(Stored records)
__________________________________________________
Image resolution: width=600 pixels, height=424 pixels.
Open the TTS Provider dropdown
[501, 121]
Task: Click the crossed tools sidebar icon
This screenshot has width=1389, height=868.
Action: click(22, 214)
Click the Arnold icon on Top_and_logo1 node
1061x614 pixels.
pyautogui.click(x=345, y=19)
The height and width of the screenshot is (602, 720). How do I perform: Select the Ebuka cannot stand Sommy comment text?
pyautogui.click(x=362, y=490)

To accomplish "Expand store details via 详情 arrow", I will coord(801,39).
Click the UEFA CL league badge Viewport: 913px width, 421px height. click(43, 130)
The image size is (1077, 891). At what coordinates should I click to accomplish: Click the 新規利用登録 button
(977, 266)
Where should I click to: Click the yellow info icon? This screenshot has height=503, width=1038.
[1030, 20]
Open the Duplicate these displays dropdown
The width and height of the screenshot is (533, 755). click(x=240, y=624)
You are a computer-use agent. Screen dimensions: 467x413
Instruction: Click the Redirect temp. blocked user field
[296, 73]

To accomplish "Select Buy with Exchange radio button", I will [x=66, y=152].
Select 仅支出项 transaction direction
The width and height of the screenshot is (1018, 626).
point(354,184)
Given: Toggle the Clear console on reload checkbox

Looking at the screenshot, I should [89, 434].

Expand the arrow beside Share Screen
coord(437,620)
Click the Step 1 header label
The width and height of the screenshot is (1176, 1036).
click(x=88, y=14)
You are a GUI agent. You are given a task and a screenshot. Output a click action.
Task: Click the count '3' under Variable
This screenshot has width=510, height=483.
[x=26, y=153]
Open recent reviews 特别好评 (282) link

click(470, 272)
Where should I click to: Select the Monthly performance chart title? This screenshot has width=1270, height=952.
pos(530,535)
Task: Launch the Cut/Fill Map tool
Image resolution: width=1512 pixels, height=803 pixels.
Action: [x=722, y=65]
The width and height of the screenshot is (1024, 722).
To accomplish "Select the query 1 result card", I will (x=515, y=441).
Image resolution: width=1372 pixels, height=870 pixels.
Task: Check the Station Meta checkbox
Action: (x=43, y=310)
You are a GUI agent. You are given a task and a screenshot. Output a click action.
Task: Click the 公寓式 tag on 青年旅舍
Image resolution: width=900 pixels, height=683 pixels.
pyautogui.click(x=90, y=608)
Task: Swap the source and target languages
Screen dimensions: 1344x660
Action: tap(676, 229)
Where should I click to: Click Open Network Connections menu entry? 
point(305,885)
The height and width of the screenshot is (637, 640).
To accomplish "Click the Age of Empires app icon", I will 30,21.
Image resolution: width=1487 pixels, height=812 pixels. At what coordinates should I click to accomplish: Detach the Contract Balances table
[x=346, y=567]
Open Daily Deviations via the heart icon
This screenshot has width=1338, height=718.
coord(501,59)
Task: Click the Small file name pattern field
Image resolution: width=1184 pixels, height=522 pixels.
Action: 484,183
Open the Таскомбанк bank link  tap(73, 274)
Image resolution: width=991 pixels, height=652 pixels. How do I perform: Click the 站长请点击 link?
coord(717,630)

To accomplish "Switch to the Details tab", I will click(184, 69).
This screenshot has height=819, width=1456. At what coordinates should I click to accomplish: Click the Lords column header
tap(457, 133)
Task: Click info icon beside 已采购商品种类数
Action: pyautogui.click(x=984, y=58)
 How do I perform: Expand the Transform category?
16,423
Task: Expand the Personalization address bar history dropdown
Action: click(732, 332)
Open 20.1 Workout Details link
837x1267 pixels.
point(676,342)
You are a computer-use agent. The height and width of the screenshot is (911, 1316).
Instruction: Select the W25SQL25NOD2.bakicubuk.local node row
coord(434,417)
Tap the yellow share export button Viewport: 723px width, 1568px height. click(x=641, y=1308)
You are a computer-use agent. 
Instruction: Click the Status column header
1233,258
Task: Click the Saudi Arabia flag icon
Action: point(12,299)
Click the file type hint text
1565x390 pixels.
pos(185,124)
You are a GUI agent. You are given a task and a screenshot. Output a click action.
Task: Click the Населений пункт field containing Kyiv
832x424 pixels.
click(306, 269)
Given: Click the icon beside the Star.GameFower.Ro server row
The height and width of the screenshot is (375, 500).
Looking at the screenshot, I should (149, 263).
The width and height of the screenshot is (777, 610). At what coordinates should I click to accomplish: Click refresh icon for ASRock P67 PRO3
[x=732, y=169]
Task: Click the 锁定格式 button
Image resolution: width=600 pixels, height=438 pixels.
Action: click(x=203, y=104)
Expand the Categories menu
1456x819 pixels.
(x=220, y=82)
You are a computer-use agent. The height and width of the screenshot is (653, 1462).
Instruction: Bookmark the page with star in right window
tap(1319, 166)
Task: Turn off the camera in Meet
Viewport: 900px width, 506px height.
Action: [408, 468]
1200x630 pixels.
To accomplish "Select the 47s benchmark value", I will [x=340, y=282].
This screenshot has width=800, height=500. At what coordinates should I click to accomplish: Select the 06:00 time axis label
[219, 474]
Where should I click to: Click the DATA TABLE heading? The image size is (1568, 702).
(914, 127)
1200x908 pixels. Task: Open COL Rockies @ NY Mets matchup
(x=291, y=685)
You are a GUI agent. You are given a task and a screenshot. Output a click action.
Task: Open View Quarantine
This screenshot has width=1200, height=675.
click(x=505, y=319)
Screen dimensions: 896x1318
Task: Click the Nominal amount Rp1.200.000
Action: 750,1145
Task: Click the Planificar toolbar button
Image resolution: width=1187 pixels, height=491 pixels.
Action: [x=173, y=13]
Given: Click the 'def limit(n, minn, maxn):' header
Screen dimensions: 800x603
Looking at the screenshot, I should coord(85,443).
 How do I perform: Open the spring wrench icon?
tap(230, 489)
__________________________________________________
Every entry above needs to be copied exactly.

Image resolution: width=600 pixels, height=424 pixels.
Open the TTS Provider dropdown
[501, 121]
Task: Click the crossed tools sidebar icon
This screenshot has width=1389, height=868.
Action: click(22, 214)
Click the Arnold icon on Top_and_logo1 node
1061x614 pixels.
pyautogui.click(x=345, y=19)
The height and width of the screenshot is (602, 720). How do I perform: Select the Ebuka cannot stand Sommy comment text?
pyautogui.click(x=362, y=490)

To accomplish "Expand store details via 详情 arrow", I will coord(801,39).
Click the UEFA CL league badge Viewport: 913px width, 421px height. click(43, 130)
The image size is (1077, 891). At what coordinates should I click to accomplish: Click the 新規利用登録 button
(977, 266)
Where should I click to: Click the yellow info icon? This screenshot has height=503, width=1038.
[1030, 20]
Open the Duplicate these displays dropdown
The width and height of the screenshot is (533, 755). click(x=240, y=624)
You are a computer-use agent. Screen dimensions: 467x413
Instruction: Click the Redirect temp. blocked user field
[296, 73]

To accomplish "Select Buy with Exchange radio button", I will [x=66, y=152].
Select 仅支出项 transaction direction
The width and height of the screenshot is (1018, 626).
point(354,184)
Given: Toggle the Clear console on reload checkbox

Looking at the screenshot, I should [89, 434].

Expand the arrow beside Share Screen
coord(437,620)
Click the Step 1 header label
The width and height of the screenshot is (1176, 1036).
click(x=88, y=14)
You are a GUI agent. You are given a task and a screenshot. Output a click action.
Task: Click the count '3' under Variable
This screenshot has width=510, height=483.
[x=26, y=153]
Open recent reviews 特别好评 (282) link

click(470, 272)
Where should I click to: Select the Monthly performance chart title? This screenshot has width=1270, height=952.
pos(530,535)
Task: Launch the Cut/Fill Map tool
Image resolution: width=1512 pixels, height=803 pixels.
Action: [x=722, y=65]
The width and height of the screenshot is (1024, 722).
To accomplish "Select the query 1 result card", I will (x=515, y=441).
Image resolution: width=1372 pixels, height=870 pixels.
Task: Check the Station Meta checkbox
Action: (x=43, y=310)
You are a GUI agent. You are given a task and a screenshot. Output a click action.
Task: Click the 公寓式 tag on 青年旅舍
Image resolution: width=900 pixels, height=683 pixels.
pyautogui.click(x=90, y=608)
Task: Swap the source and target languages
Screen dimensions: 1344x660
Action: tap(676, 229)
Where should I click to: Click Open Network Connections menu entry? 
point(305,885)
The height and width of the screenshot is (637, 640).
To accomplish "Click the Age of Empires app icon", I will 30,21.
Image resolution: width=1487 pixels, height=812 pixels. At what coordinates should I click to accomplish: Detach the Contract Balances table
[x=346, y=567]
Open Daily Deviations via the heart icon
This screenshot has width=1338, height=718.
coord(501,59)
Task: Click the Small file name pattern field
Image resolution: width=1184 pixels, height=522 pixels.
Action: 484,183
Open the Таскомбанк bank link  tap(73, 274)
Image resolution: width=991 pixels, height=652 pixels. How do I perform: Click the 站长请点击 link?
coord(717,630)

To accomplish "Switch to the Details tab", I will click(184, 69).
This screenshot has height=819, width=1456. At what coordinates should I click to accomplish: Click the Lords column header
tap(457, 133)
Task: Click info icon beside 已采购商品种类数
Action: pyautogui.click(x=984, y=58)
 How do I perform: Expand the Transform category?
16,423
Task: Expand the Personalization address bar history dropdown
Action: click(732, 332)
Open 20.1 Workout Details link
837x1267 pixels.
point(676,342)
You are a computer-use agent. The height and width of the screenshot is (911, 1316).
Instruction: Select the W25SQL25NOD2.bakicubuk.local node row
coord(434,417)
Tap the yellow share export button Viewport: 723px width, 1568px height. click(x=641, y=1308)
You are a computer-use agent. 
Instruction: Click the Status column header
1233,258
Task: Click the Saudi Arabia flag icon
Action: point(12,299)
Click the file type hint text
1565x390 pixels.
pos(185,124)
You are a GUI agent. You are given a task and a screenshot. Output a click action.
Task: Click the Населений пункт field containing Kyiv
832x424 pixels.
click(306, 269)
Given: Click the icon beside the Star.GameFower.Ro server row
The height and width of the screenshot is (375, 500).
Looking at the screenshot, I should (149, 263).
The width and height of the screenshot is (777, 610). At what coordinates should I click to accomplish: Click refresh icon for ASRock P67 PRO3
[x=732, y=169]
Task: Click the 锁定格式 button
Image resolution: width=600 pixels, height=438 pixels.
Action: click(x=203, y=104)
Expand the Categories menu
1456x819 pixels.
(x=220, y=82)
You are a computer-use agent. The height and width of the screenshot is (653, 1462).
Instruction: Bookmark the page with star in right window
tap(1319, 166)
Task: Turn off the camera in Meet
Viewport: 900px width, 506px height.
Action: [408, 468]
1200x630 pixels.
To accomplish "Select the 47s benchmark value", I will [x=340, y=282].
This screenshot has width=800, height=500. At what coordinates should I click to accomplish: Select the 06:00 time axis label
[219, 474]
Where should I click to: Click the DATA TABLE heading? The image size is (1568, 702).
(914, 127)
1200x908 pixels. Task: Open COL Rockies @ NY Mets matchup
(x=291, y=685)
You are a GUI agent. You are given a task and a screenshot. Output a click action.
Task: Open View Quarantine
This screenshot has width=1200, height=675.
click(x=505, y=319)
Screen dimensions: 896x1318
Task: Click the Nominal amount Rp1.200.000
Action: 750,1145
Task: Click the Planificar toolbar button
Image resolution: width=1187 pixels, height=491 pixels.
Action: [x=173, y=13]
Given: Click the 'def limit(n, minn, maxn):' header
Screen dimensions: 800x603
Looking at the screenshot, I should coord(85,443).
 How do I perform: Open the spring wrench icon?
tap(230, 489)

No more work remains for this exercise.